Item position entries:
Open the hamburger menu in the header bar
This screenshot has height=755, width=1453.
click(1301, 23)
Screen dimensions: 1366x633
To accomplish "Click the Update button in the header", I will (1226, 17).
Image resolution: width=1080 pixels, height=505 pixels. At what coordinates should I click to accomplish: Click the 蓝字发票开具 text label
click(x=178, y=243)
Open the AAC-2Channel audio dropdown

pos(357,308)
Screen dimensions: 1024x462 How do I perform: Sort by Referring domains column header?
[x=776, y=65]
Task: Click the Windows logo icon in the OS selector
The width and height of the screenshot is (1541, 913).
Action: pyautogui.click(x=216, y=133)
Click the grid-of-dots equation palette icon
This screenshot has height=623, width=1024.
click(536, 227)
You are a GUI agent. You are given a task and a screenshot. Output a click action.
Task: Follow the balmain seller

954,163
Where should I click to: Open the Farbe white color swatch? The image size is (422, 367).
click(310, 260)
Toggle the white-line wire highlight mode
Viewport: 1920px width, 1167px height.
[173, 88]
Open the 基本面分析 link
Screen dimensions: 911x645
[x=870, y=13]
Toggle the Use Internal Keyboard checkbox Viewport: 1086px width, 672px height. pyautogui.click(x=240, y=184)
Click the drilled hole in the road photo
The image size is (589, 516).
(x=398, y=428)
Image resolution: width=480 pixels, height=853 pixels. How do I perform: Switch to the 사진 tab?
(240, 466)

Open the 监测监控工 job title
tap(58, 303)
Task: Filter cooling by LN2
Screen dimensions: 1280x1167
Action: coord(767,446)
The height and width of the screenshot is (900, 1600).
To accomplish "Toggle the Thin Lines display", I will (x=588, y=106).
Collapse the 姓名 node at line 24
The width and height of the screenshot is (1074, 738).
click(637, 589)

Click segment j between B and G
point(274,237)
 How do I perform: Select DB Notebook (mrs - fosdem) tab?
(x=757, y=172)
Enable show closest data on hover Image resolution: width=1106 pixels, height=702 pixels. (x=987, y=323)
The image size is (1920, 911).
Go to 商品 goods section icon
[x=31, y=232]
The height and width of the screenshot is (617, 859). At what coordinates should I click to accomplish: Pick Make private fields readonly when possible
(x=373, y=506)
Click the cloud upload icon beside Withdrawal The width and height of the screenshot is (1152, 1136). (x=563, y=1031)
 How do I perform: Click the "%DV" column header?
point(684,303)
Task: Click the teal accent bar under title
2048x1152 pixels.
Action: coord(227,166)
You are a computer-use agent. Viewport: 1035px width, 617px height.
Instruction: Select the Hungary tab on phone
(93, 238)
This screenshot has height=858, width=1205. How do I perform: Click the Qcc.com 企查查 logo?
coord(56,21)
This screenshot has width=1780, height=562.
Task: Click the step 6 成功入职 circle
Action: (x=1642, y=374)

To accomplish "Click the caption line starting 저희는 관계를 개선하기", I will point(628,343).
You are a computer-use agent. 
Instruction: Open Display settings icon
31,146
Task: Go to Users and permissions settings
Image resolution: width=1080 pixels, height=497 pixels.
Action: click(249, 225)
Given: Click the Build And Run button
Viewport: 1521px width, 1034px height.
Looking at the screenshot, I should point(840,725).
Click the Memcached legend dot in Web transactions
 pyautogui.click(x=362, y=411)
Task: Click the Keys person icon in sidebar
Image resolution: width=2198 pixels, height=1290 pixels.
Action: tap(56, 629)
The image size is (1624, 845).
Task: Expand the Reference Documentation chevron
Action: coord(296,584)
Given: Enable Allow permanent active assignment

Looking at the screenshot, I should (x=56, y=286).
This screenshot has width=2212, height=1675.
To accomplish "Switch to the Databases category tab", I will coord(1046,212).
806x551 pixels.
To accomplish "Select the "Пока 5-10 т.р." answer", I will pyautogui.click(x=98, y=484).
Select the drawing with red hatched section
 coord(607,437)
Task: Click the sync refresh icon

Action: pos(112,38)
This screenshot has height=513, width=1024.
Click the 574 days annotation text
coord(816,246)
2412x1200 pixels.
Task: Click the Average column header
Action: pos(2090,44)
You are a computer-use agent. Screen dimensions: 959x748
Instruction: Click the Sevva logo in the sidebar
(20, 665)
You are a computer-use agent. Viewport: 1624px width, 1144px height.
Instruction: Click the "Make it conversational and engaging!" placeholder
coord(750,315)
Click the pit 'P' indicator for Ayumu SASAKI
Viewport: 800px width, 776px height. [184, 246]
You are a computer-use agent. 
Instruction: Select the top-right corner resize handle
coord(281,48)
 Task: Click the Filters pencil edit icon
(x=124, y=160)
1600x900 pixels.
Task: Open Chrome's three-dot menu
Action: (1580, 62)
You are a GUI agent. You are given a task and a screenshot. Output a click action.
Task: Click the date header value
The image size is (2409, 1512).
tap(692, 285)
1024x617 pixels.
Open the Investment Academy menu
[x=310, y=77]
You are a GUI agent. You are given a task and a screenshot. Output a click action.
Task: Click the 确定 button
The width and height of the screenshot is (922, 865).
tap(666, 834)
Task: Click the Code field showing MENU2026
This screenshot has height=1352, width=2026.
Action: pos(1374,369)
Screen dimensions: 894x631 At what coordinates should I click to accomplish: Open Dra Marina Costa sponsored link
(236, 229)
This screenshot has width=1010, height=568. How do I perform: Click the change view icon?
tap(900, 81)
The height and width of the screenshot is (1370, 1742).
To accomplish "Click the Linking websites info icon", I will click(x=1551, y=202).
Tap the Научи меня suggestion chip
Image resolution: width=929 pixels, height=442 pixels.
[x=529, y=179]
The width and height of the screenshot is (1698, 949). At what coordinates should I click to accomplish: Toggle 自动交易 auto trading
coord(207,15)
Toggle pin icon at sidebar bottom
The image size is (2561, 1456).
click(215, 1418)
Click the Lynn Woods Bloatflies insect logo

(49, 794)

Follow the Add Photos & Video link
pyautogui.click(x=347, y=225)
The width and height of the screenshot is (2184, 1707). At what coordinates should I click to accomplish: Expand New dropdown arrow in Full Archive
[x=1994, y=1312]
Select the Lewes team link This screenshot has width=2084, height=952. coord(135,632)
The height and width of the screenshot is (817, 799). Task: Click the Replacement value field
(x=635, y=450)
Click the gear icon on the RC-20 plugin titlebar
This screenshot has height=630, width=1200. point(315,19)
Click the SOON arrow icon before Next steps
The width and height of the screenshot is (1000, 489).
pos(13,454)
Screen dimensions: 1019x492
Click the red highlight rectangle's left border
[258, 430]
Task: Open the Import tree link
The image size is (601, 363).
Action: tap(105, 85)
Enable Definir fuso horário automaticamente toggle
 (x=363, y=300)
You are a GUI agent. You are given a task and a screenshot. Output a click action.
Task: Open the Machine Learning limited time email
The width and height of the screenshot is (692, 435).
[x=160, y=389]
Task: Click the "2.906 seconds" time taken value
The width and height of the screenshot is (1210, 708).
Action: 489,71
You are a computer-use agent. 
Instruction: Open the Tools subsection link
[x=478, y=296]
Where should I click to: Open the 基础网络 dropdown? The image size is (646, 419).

■ Task brief
Duplicate all of the records above line for line, with no changes.

■ Answer for this exercise
Open the hamburger menu in the header bar
This screenshot has height=755, width=1453.
click(1301, 23)
Screen dimensions: 1366x633
To accomplish "Click the Update button in the header", I will (1226, 17).
Image resolution: width=1080 pixels, height=505 pixels. At what coordinates should I click to accomplish: Click the 蓝字发票开具 text label
click(x=178, y=243)
Open the AAC-2Channel audio dropdown

pos(357,308)
Screen dimensions: 1024x462 How do I perform: Sort by Referring domains column header?
[x=776, y=65]
Task: Click the Windows logo icon in the OS selector
The width and height of the screenshot is (1541, 913).
Action: pyautogui.click(x=216, y=133)
Click the grid-of-dots equation palette icon
This screenshot has height=623, width=1024.
click(536, 227)
You are a GUI agent. You are given a task and a screenshot. Output a click action.
Task: Follow the balmain seller

954,163
Where should I click to: Open the Farbe white color swatch? The image size is (422, 367).
click(310, 260)
Toggle the white-line wire highlight mode
Viewport: 1920px width, 1167px height.
[173, 88]
Open the 基本面分析 link
Screen dimensions: 911x645
[x=870, y=13]
Toggle the Use Internal Keyboard checkbox Viewport: 1086px width, 672px height. pyautogui.click(x=240, y=184)
Click the drilled hole in the road photo
The image size is (589, 516).
(x=398, y=428)
Image resolution: width=480 pixels, height=853 pixels. How do I perform: Switch to the 사진 tab?
(240, 466)

Open the 监测监控工 job title
tap(58, 303)
Task: Filter cooling by LN2
Screen dimensions: 1280x1167
Action: coord(767,446)
The height and width of the screenshot is (900, 1600).
To accomplish "Toggle the Thin Lines display", I will (x=588, y=106).
Collapse the 姓名 node at line 24
The width and height of the screenshot is (1074, 738).
click(637, 589)

Click segment j between B and G
point(274,237)
 How do I perform: Select DB Notebook (mrs - fosdem) tab?
(x=757, y=172)
Enable show closest data on hover Image resolution: width=1106 pixels, height=702 pixels. (x=987, y=323)
The image size is (1920, 911).
Go to 商品 goods section icon
[x=31, y=232]
The height and width of the screenshot is (617, 859). At what coordinates should I click to accomplish: Pick Make private fields readonly when possible
(x=373, y=506)
Click the cloud upload icon beside Withdrawal The width and height of the screenshot is (1152, 1136). (x=563, y=1031)
 How do I perform: Click the "%DV" column header?
point(684,303)
Task: Click the teal accent bar under title
2048x1152 pixels.
Action: coord(227,166)
You are a computer-use agent. Viewport: 1035px width, 617px height.
Instruction: Select the Hungary tab on phone
(93, 238)
This screenshot has height=858, width=1205. How do I perform: Click the Qcc.com 企查查 logo?
coord(56,21)
This screenshot has width=1780, height=562.
Task: Click the step 6 成功入职 circle
Action: (x=1642, y=374)

To accomplish "Click the caption line starting 저희는 관계를 개선하기", I will point(628,343).
You are a computer-use agent. 
Instruction: Open Display settings icon
31,146
Task: Go to Users and permissions settings
Image resolution: width=1080 pixels, height=497 pixels.
Action: click(249, 225)
Given: Click the Build And Run button
Viewport: 1521px width, 1034px height.
Looking at the screenshot, I should point(840,725).
Click the Memcached legend dot in Web transactions
 pyautogui.click(x=362, y=411)
Task: Click the Keys person icon in sidebar
Image resolution: width=2198 pixels, height=1290 pixels.
Action: tap(56, 629)
The image size is (1624, 845).
Task: Expand the Reference Documentation chevron
Action: coord(296,584)
Given: Enable Allow permanent active assignment

Looking at the screenshot, I should (x=56, y=286).
This screenshot has width=2212, height=1675.
To accomplish "Switch to the Databases category tab", I will coord(1046,212).
806x551 pixels.
To accomplish "Select the "Пока 5-10 т.р." answer", I will pyautogui.click(x=98, y=484).
Select the drawing with red hatched section
 coord(607,437)
Task: Click the sync refresh icon

Action: pos(112,38)
This screenshot has height=513, width=1024.
Click the 574 days annotation text
coord(816,246)
2412x1200 pixels.
Task: Click the Average column header
Action: pos(2090,44)
You are a computer-use agent. Screen dimensions: 959x748
Instruction: Click the Sevva logo in the sidebar
(20, 665)
You are a computer-use agent. Viewport: 1624px width, 1144px height.
Instruction: Click the "Make it conversational and engaging!" placeholder
coord(750,315)
Click the pit 'P' indicator for Ayumu SASAKI
Viewport: 800px width, 776px height. [184, 246]
You are a computer-use agent. 
Instruction: Select the top-right corner resize handle
coord(281,48)
 Task: Click the Filters pencil edit icon
(x=124, y=160)
1600x900 pixels.
Task: Open Chrome's three-dot menu
Action: (1580, 62)
You are a GUI agent. You are given a task and a screenshot. Output a click action.
Task: Click the date header value
The image size is (2409, 1512).
tap(692, 285)
1024x617 pixels.
Open the Investment Academy menu
[x=310, y=77]
You are a GUI agent. You are given a task and a screenshot. Output a click action.
Task: Click the 确定 button
The width and height of the screenshot is (922, 865).
tap(666, 834)
Task: Click the Code field showing MENU2026
This screenshot has height=1352, width=2026.
Action: pos(1374,369)
Screen dimensions: 894x631 At what coordinates should I click to accomplish: Open Dra Marina Costa sponsored link
(236, 229)
This screenshot has width=1010, height=568. How do I perform: Click the change view icon?
tap(900, 81)
The height and width of the screenshot is (1370, 1742).
To accomplish "Click the Linking websites info icon", I will click(x=1551, y=202).
Tap the Научи меня suggestion chip
Image resolution: width=929 pixels, height=442 pixels.
[x=529, y=179]
The width and height of the screenshot is (1698, 949). At what coordinates should I click to accomplish: Toggle 自动交易 auto trading
coord(207,15)
Toggle pin icon at sidebar bottom
The image size is (2561, 1456).
click(215, 1418)
Click the Lynn Woods Bloatflies insect logo

(49, 794)

Follow the Add Photos & Video link
pyautogui.click(x=347, y=225)
The width and height of the screenshot is (2184, 1707). At what coordinates should I click to accomplish: Expand New dropdown arrow in Full Archive
[x=1994, y=1312]
Select the Lewes team link This screenshot has width=2084, height=952. coord(135,632)
The height and width of the screenshot is (817, 799). Task: Click the Replacement value field
(x=635, y=450)
Click the gear icon on the RC-20 plugin titlebar
This screenshot has height=630, width=1200. point(315,19)
Click the SOON arrow icon before Next steps
The width and height of the screenshot is (1000, 489).
pos(13,454)
Screen dimensions: 1019x492
Click the red highlight rectangle's left border
[258, 430]
Task: Open the Import tree link
The image size is (601, 363).
Action: tap(105, 85)
Enable Definir fuso horário automaticamente toggle
 (x=363, y=300)
You are a GUI agent. You are given a task and a screenshot. Output a click action.
Task: Open the Machine Learning limited time email
The width and height of the screenshot is (692, 435).
[x=160, y=389]
Task: Click the "2.906 seconds" time taken value
The width and height of the screenshot is (1210, 708).
Action: 489,71
You are a computer-use agent. 
Instruction: Open the Tools subsection link
[x=478, y=296]
Where should I click to: Open the 基础网络 dropdown? The image size is (646, 419).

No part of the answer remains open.